Chipset: MSM8X25Q
Codebase: Android4.1
Kernel: 3.4.0
Lowmemory killer是android基于oom killer做了改进。两者区别:
Oom killer: 当系统内存不足时,会根据当前进程的内存使用状况以及oom score来Kill掉某个进程。
Low memorykiller: 会周期性的检查系统内存状况,当系统内存小于其设定的返回时,根据 oom score和当前rss占用内存情况来杀掉进程。

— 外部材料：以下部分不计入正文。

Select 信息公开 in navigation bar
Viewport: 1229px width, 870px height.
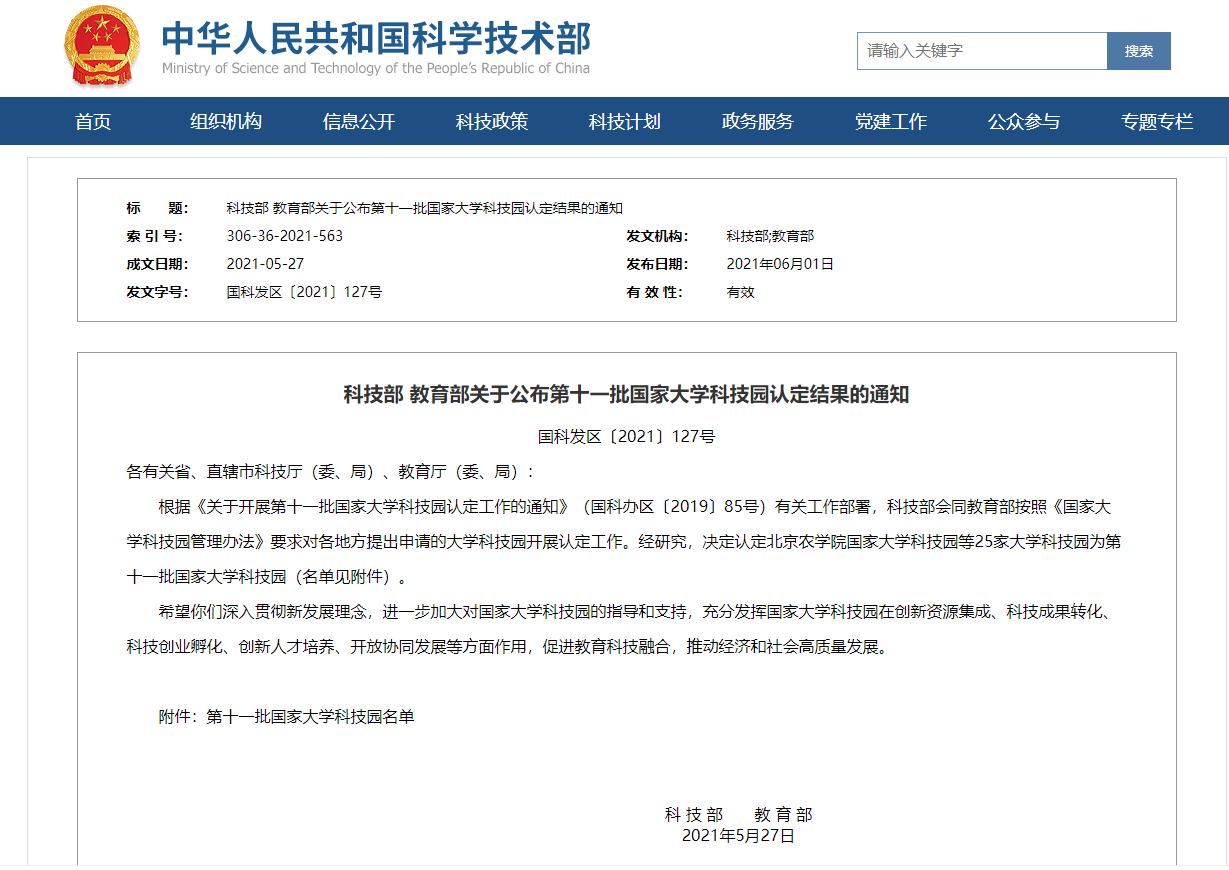tap(359, 122)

两者大同小异,不过lowmemory killer概念更简单,直接看代码吧。
文件路径:android\kernel\drivers\staging\android\Lowmemorykiller.c
static int __init lowmem_init(void) { /*通过此接口注册之后,系统在内存回收释放时,kswap内核线程会遍历 Shrinker链表,并调用通过此接口注册的shrink函数。*/ register_shrinker(&lowmem_shrinker); return 0; } static struct shrinker lowmem_shrinker = { .shrink = lowmem_shrink, //核心函数在此! .seeks = DEFAULT_SEEKS * 16 };
在说核心函数之前,先了解下lowmemory killer的基础。
它利用lowmem_adj和lowmem_minfree这两个数组来作为评判当前内存不足的标准。如,当前系统空闲内存是63M时,比owmem_minfree[3]小,那么就会选择比lowmem_adj[3]的oom score adj大的进程中找到一个oom score adj最大的将其杀掉,当两个进程的oom score adj一样时,会选择内存占用最多杀掉!数组其他部分以此类推。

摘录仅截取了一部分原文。